# [REQUIRED WORK]
Copy all the lines of the data that include the word "Open".

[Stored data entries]
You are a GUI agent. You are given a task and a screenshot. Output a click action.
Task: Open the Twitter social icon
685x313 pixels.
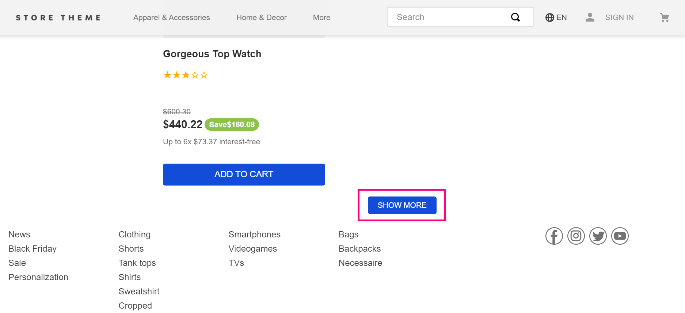click(x=598, y=236)
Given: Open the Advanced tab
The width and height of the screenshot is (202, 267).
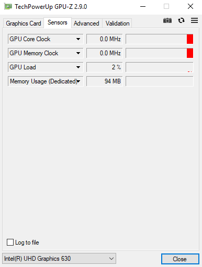Looking at the screenshot, I should pyautogui.click(x=86, y=23).
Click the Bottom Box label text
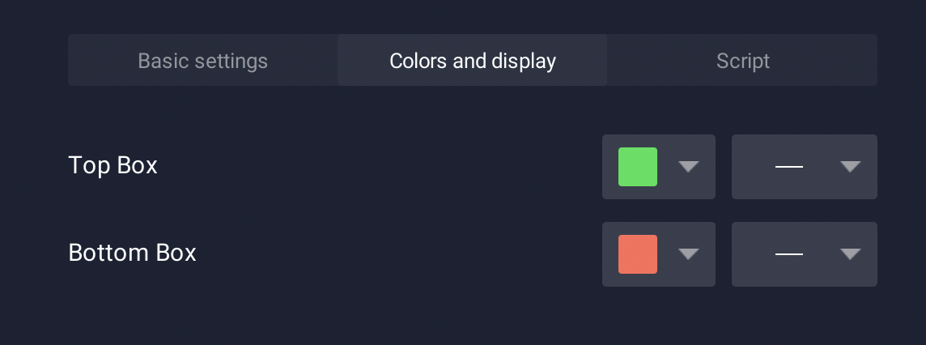926x345 pixels. pyautogui.click(x=132, y=253)
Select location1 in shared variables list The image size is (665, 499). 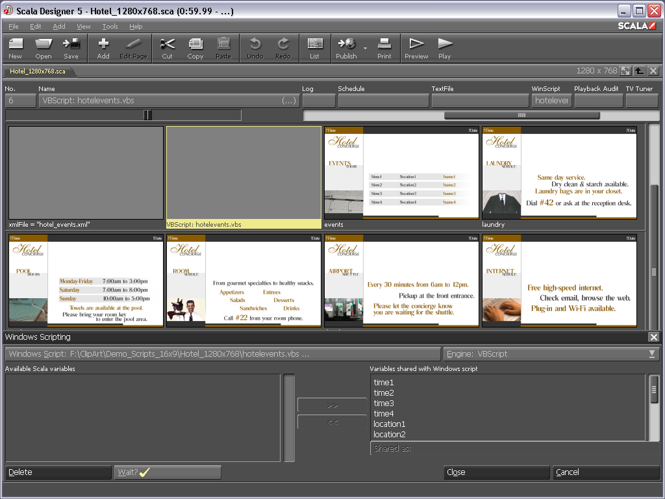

# [TASK SOLUTION]
Task: Open the Twitter social icon
Given: Open the Advanced tab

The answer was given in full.